(Records from a collection)
⟨

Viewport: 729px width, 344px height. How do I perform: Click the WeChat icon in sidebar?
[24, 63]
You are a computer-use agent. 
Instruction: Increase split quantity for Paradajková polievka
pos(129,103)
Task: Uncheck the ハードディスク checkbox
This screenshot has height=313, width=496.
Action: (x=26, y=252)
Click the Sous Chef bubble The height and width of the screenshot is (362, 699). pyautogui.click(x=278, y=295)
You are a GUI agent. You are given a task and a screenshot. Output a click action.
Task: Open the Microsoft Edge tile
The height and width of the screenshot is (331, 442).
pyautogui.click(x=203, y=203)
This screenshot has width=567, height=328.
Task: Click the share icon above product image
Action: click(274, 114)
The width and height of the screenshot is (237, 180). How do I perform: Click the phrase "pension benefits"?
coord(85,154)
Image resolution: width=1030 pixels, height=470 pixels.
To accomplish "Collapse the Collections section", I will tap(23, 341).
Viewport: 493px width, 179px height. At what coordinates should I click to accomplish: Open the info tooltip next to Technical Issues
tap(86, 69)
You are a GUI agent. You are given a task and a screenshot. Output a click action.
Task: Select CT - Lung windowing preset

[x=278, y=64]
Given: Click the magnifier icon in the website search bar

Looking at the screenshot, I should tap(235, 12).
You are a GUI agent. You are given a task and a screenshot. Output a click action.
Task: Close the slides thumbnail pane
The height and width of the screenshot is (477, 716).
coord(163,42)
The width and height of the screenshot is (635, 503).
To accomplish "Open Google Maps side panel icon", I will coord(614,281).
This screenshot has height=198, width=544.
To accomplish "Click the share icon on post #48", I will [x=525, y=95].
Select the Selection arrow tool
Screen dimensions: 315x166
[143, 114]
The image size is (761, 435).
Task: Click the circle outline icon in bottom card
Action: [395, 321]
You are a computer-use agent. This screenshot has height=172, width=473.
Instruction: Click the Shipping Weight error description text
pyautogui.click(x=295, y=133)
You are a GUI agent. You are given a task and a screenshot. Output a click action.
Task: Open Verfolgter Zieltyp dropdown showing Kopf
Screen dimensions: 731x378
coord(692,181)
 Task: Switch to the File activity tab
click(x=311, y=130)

⟩

**Task prompt:**
Give the records again, unchanged and complete.

**Output below:**
Viewport: 729px width, 344px height. How do I perform: Click the WeChat icon in sidebar?
[24, 63]
You are a computer-use agent. 
Instruction: Increase split quantity for Paradajková polievka
pos(129,103)
Task: Uncheck the ハードディスク checkbox
This screenshot has height=313, width=496.
Action: (x=26, y=252)
Click the Sous Chef bubble The height and width of the screenshot is (362, 699). pyautogui.click(x=278, y=295)
You are a GUI agent. You are given a task and a screenshot. Output a click action.
Task: Open the Microsoft Edge tile
The height and width of the screenshot is (331, 442).
pyautogui.click(x=203, y=203)
This screenshot has width=567, height=328.
Task: Click the share icon above product image
Action: click(274, 114)
The width and height of the screenshot is (237, 180). How do I perform: Click the phrase "pension benefits"?
coord(85,154)
Image resolution: width=1030 pixels, height=470 pixels.
To accomplish "Collapse the Collections section", I will tap(23, 341).
Viewport: 493px width, 179px height. At what coordinates should I click to accomplish: Open the info tooltip next to Technical Issues
tap(86, 69)
You are a GUI agent. You are given a task and a screenshot. Output a click action.
Task: Select CT - Lung windowing preset

[x=278, y=64]
Given: Click the magnifier icon in the website search bar

Looking at the screenshot, I should tap(235, 12).
You are a GUI agent. You are given a task and a screenshot. Output a click action.
Task: Close the slides thumbnail pane
The height and width of the screenshot is (477, 716).
coord(163,42)
The width and height of the screenshot is (635, 503).
To accomplish "Open Google Maps side panel icon", I will coord(614,281).
This screenshot has height=198, width=544.
To accomplish "Click the share icon on post #48", I will [x=525, y=95].
Select the Selection arrow tool
Screen dimensions: 315x166
[143, 114]
The image size is (761, 435).
Task: Click the circle outline icon in bottom card
Action: [395, 321]
You are a computer-use agent. This screenshot has height=172, width=473.
Instruction: Click the Shipping Weight error description text
pyautogui.click(x=295, y=133)
You are a GUI agent. You are given a task and a screenshot. Output a click action.
Task: Open Verfolgter Zieltyp dropdown showing Kopf
Screen dimensions: 731x378
coord(692,181)
 Task: Switch to the File activity tab
click(x=311, y=130)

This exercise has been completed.